- [About this exercise]: Your job is to retype the records exactly while dropping every picture.

── Data provided

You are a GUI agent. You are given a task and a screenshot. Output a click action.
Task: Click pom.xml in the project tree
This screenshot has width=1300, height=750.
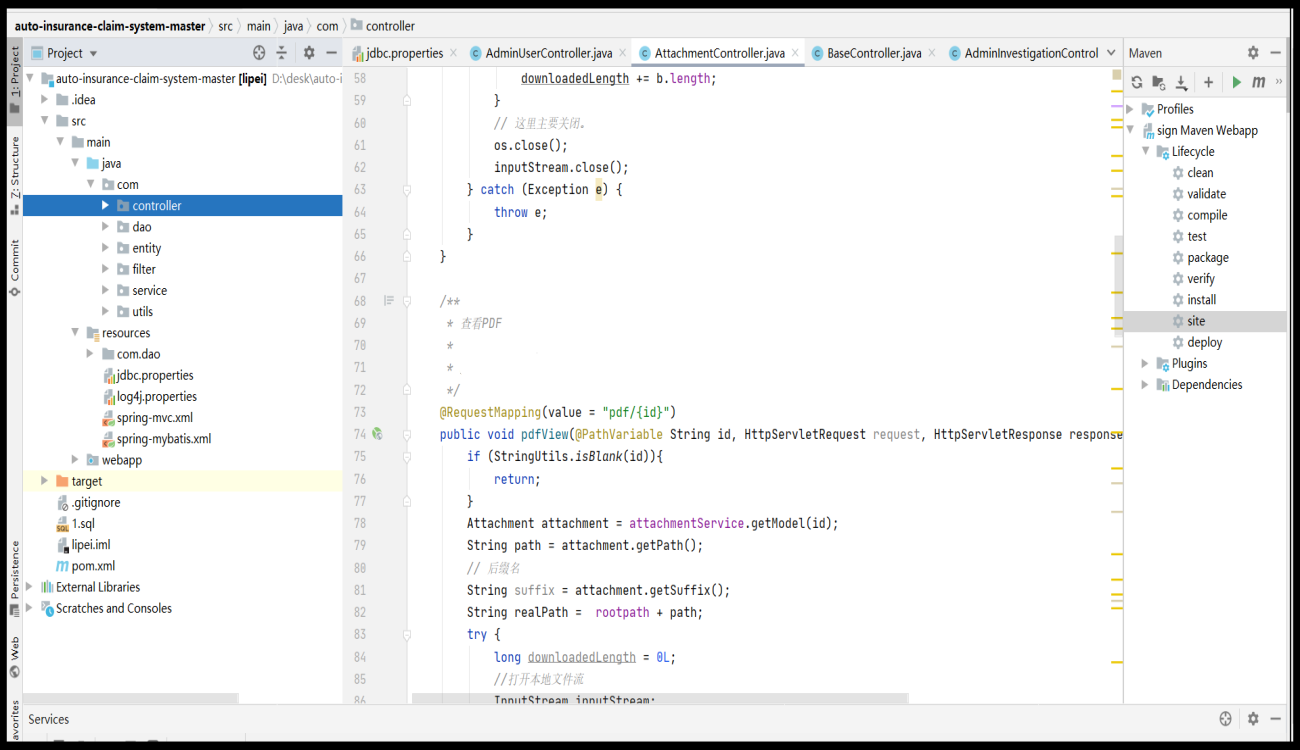[93, 566]
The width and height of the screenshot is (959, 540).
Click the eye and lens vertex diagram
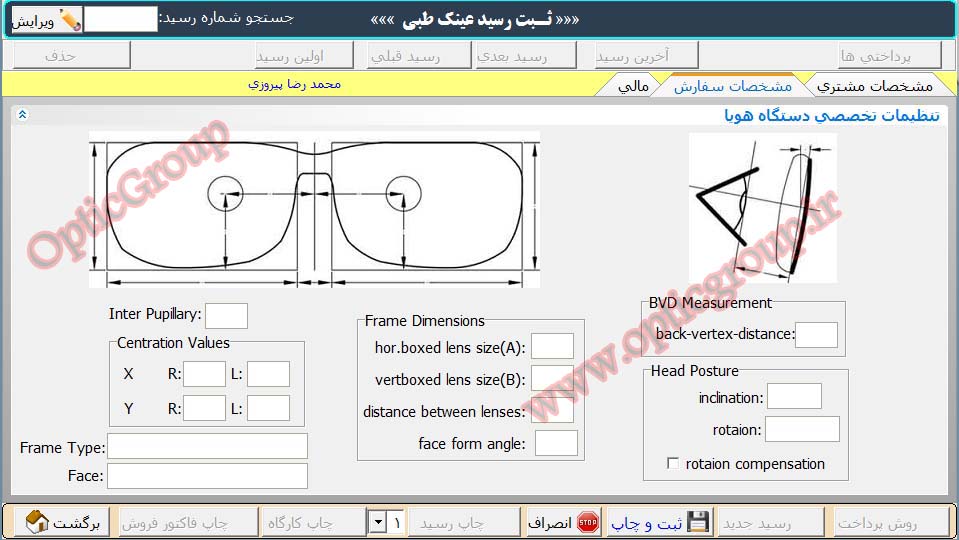click(x=762, y=208)
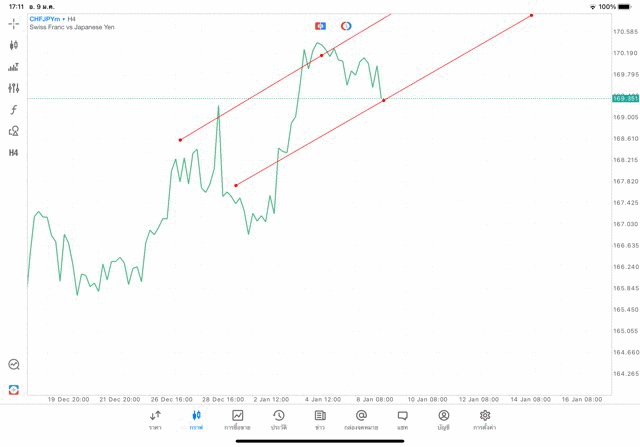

────

- [Answer for this exercise]:
You are a GUI agent. You are given a task and a screenshot. Output a click action.
Task: Click pom.xml in the project tree
This screenshot has width=1300, height=750.
[93, 566]
The width and height of the screenshot is (959, 540).
Click the eye and lens vertex diagram
click(x=762, y=208)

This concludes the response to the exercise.